2. Practice calmness

I know it’s easy to lose your calm when you’re with a neurotic person. But try to see it as a challenge- a game. When the neurotic person tries to get on your nerves, practice emotional self-regulation. Avoid getting worked up and lashing out at them. This will significantly improve your emotional self-regulation.

Emotional self-regulation is a critical skill to master. It’ll spill over to other areas of your life and make you a better person overall. You’ll react less in knee-jerky ways to what life throws at you. Having a neurotic person in your life is an excellent opportunity to master your emotions. You’ll become more aware of your own emotions. It’ll infuse your life with more intentionality and rationality.

When you’re calm, you also break the vicious cycle of neuroticism. When the neurotic person in your life loses it, you avoid feeding their neuroticism and becoming a neurotic person yourself. Hold on tight to calmness, rationality, and intentionality.

3. Pick your battles

When I ask you to understand a neurotic person and be calm, I’m not asking you to ignore your own needs and boundaries. At least half the time, a neurotic person will behave neurotically without any reason. If you let go of these minor disturbances in your peace and calm, you’ll be better off in the long run. Do not take every sentence and reaction of a neurotic person seriously. Calmly and logically guide them to objectivity.

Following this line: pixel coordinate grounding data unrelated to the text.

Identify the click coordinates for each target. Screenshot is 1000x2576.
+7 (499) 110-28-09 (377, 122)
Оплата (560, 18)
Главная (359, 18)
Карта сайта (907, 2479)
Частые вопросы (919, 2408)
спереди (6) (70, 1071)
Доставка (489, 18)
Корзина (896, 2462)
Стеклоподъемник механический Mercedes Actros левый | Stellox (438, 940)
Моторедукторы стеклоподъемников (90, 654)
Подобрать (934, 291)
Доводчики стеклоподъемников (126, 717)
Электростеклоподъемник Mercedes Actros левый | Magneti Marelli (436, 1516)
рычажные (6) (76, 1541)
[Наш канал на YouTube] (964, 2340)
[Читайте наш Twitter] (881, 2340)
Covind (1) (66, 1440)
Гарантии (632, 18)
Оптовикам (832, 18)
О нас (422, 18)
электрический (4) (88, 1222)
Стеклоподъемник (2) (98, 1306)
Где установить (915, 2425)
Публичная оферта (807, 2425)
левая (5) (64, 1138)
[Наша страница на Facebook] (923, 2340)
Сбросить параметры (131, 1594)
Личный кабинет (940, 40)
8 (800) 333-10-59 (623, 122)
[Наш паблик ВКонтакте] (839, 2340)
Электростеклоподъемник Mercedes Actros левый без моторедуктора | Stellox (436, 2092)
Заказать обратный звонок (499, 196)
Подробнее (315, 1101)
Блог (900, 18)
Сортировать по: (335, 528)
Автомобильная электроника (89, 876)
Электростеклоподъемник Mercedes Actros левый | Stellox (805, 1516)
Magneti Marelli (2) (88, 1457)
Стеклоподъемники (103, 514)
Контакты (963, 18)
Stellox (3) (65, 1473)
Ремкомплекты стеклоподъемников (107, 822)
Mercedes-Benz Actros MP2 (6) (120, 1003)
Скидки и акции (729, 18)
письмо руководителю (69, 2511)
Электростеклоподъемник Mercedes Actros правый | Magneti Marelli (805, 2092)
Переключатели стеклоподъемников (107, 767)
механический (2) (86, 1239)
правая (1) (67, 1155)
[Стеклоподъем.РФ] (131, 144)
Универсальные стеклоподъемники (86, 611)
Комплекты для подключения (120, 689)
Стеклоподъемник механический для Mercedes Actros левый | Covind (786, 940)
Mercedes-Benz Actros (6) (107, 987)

If they violate your boundaries, that’s when you confront them, but assertively. Because your emotion feeds their emotion, you have to keep emotion out of the equation. You have to prioritize facts and reason. When a neurotic person is firmly under the grip of their emotions, it’s challenging to make them see the light. That’s why it’s essential to nip the evil in the bud. You must bring rationality into the equation as soon as they start acting neurotically. Later, it might be too late.

4. Avoid arguments

There’s no such thing as a discussion with a neurotic person. They’ll lure you into a ‘discussion’, and soon you’ll find yourself caught in pointless arguing, going nowhere. Neurotic people probably get some weird satisfaction by dragging people down with them. Don’t take the bait. You must understand that their discussions aim not to uncover the truth but to express their negative emotions.

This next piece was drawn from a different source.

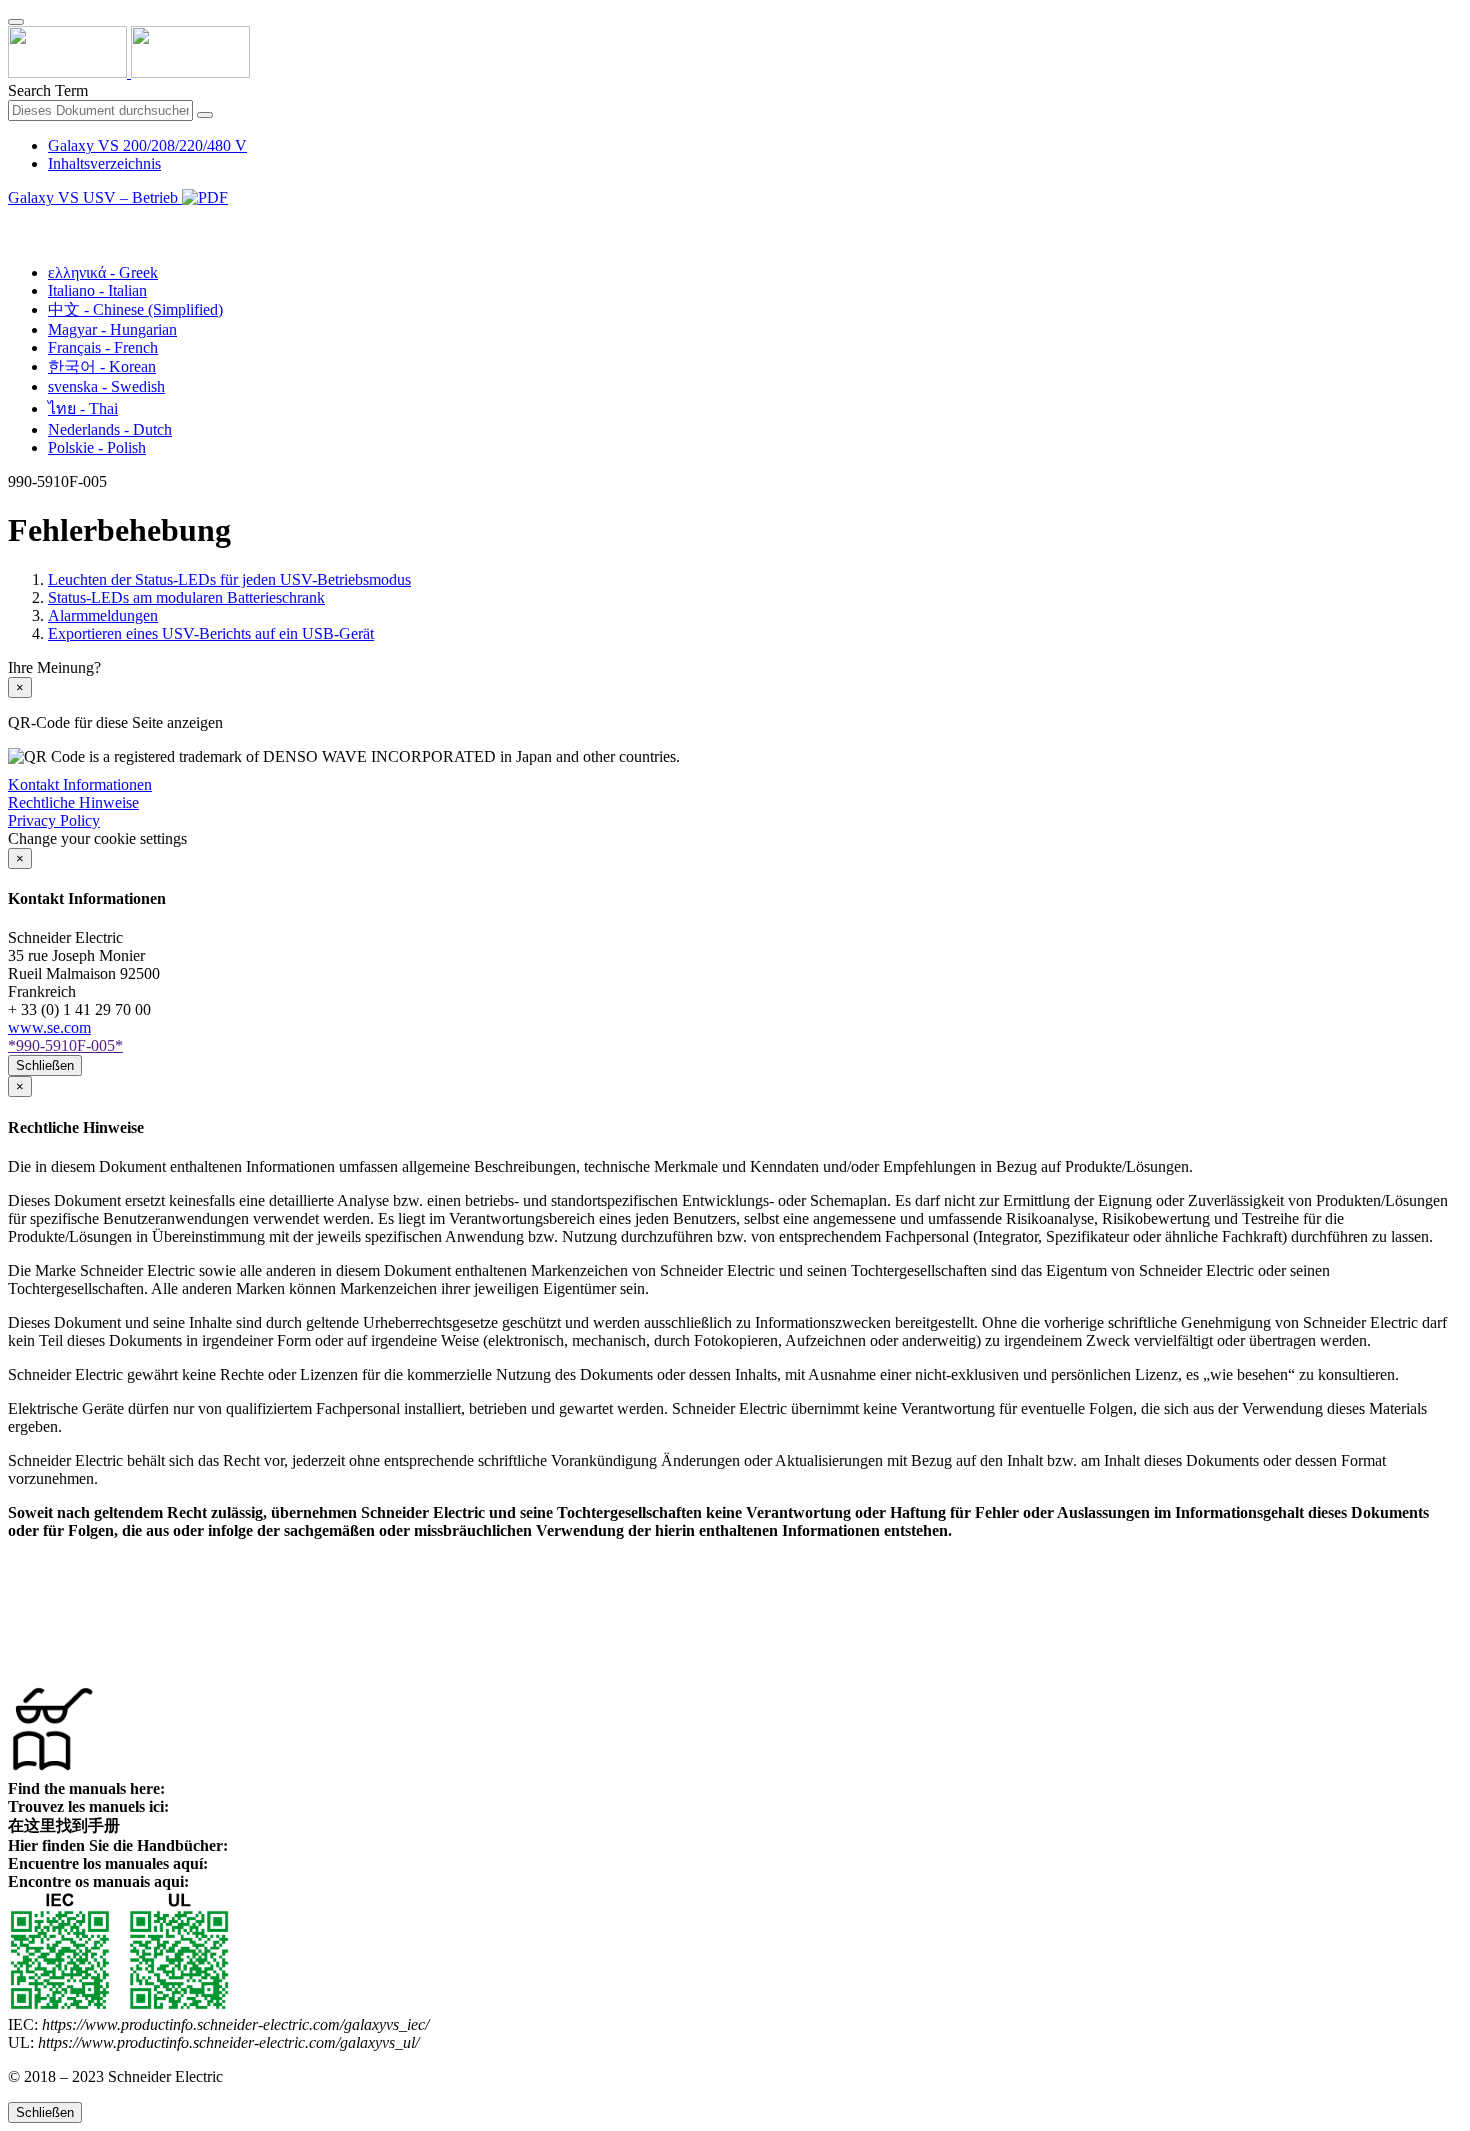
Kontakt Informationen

I’m not saying you should stop discussing things with a neurotic person. Instead, you should answer in a way that prevents them from dumping their emotions onto you. For instance, you could reply with one-liners or short, unemotional sentences.

As soon as the interaction becomes like a ping-pong, you quit and withdraw from the conversation. Emotions have taken over. Don’t get dragged into the mud. Let them win. You can engage in endless, pointless arguments with them if you want. In the end, you might even win. But at what cost? Your mental health.

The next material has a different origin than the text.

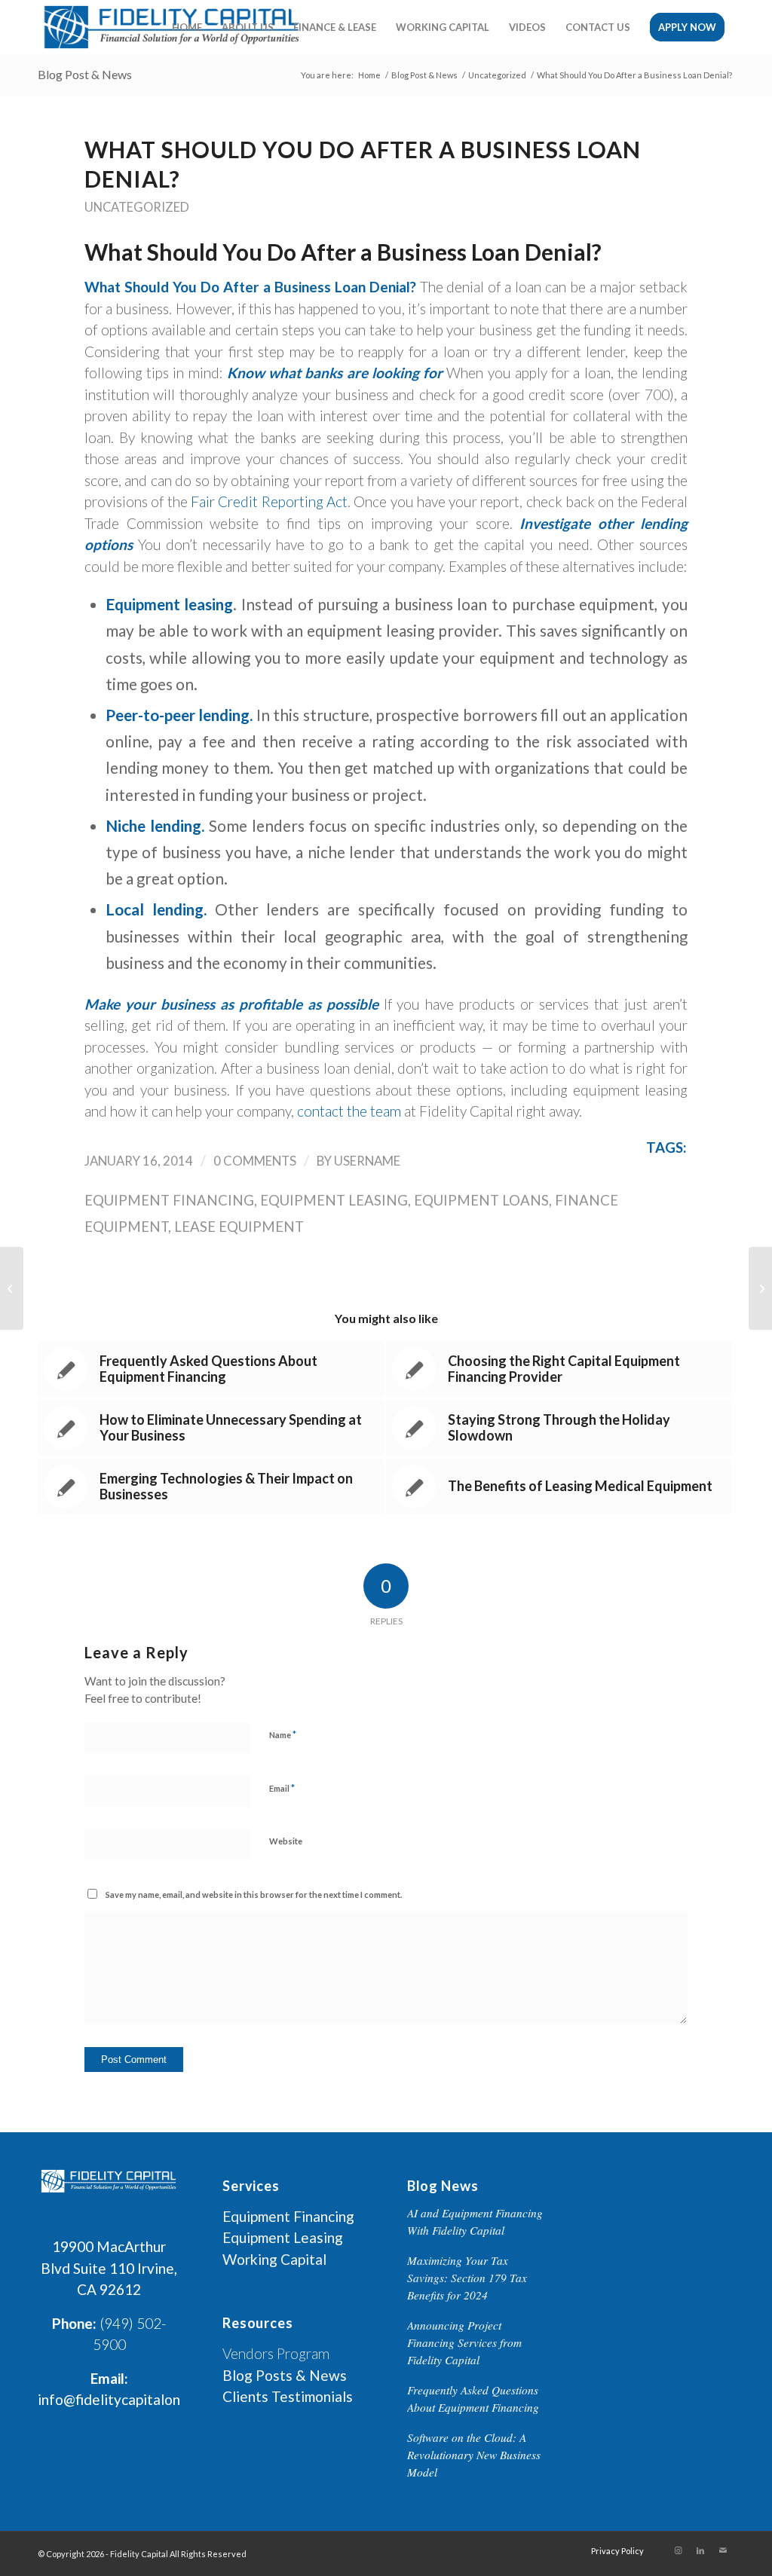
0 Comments (254, 1161)
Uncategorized (136, 207)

5. Avoid criticizing and blaming

Neurotic people are already highly self-critical. So, when you throw criticism at them, it adds fuel to the fire. You could say the same thing to an emotionally stable person, and they’d be able to take it. However, a neurotic person sees ‘criticism and blaming’ as another threat to which they must react negatively. Instead, focus on what’s good in them. If you address issues with them when they’re in a good mood, you’re more likely to get a positive response.

When dealing with neurotic people, bluntness and straightforwardness doesn’t work. They’ll resent you for it. Instead, if you care about them, try to foster a loving and healthy relationship with them and watch their neuroticism decrease. Simple gestures of affection, such as hugging, can go a long way in stabilizing a neurotic individual.